▶ Requirement: Determine which lines of the records include the word "Owner", and copy them.

[Opening Working data section]

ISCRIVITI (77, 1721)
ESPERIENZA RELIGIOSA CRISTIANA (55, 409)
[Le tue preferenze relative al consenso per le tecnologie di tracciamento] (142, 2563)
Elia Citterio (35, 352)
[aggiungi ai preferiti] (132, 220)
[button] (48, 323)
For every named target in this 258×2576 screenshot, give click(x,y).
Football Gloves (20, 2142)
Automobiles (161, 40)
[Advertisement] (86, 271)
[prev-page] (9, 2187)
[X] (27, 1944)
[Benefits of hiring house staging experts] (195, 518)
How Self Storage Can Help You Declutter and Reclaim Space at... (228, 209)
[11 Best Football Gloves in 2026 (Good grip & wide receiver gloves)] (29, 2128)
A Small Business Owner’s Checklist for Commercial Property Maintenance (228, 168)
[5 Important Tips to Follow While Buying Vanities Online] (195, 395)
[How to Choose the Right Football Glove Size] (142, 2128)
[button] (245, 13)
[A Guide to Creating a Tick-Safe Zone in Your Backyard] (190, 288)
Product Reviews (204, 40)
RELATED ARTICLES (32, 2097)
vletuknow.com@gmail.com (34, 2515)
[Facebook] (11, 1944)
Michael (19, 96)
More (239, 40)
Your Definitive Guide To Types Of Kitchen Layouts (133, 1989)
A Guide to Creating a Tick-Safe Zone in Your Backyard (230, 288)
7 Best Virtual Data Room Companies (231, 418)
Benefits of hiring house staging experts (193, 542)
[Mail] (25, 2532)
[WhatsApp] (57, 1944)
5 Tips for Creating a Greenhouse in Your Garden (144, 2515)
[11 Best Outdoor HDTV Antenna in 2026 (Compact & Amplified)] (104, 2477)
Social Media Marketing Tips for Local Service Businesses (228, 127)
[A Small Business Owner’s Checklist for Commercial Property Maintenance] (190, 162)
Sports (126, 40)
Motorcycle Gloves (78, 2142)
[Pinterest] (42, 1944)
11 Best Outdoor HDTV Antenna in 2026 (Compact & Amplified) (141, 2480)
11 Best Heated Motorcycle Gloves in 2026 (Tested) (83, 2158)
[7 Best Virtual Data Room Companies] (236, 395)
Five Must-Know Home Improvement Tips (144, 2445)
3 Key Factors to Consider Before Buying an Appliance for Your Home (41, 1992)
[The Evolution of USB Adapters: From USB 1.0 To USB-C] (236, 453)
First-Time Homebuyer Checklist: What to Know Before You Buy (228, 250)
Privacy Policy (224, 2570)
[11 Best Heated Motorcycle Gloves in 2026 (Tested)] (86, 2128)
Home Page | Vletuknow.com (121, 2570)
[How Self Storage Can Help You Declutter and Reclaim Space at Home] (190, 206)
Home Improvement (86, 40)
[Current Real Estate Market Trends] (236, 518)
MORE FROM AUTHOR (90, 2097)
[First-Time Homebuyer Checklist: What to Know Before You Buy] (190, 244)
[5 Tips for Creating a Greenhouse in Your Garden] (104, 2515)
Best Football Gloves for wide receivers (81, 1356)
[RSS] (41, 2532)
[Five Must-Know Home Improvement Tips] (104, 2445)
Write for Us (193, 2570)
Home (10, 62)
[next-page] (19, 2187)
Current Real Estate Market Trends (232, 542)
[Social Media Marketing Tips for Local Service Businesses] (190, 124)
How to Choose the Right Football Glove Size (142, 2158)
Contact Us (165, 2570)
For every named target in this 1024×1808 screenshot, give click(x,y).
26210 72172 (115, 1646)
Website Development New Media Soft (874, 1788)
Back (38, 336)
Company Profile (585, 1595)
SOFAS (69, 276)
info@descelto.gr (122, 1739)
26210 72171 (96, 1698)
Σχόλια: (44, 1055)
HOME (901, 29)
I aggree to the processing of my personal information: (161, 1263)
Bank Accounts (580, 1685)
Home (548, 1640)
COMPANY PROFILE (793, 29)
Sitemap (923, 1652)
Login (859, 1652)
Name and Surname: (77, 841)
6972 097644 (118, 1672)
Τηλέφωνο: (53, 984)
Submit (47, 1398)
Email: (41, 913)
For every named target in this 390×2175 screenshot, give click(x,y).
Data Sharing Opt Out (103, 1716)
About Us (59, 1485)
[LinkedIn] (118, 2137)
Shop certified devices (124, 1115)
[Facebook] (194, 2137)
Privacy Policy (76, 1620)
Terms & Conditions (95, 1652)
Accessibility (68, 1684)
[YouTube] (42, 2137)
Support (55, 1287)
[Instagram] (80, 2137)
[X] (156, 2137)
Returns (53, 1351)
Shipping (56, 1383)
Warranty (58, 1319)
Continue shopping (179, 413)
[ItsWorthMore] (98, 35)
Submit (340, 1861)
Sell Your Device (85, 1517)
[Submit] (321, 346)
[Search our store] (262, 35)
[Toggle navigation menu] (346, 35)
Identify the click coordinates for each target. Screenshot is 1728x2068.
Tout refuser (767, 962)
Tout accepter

[Closing Working data section]

▶ Exercise output:
A Small Business Owner’s Checklist for Commercial Property Maintenance (228, 168)
[A Small Business Owner’s Checklist for Commercial Property Maintenance] (190, 162)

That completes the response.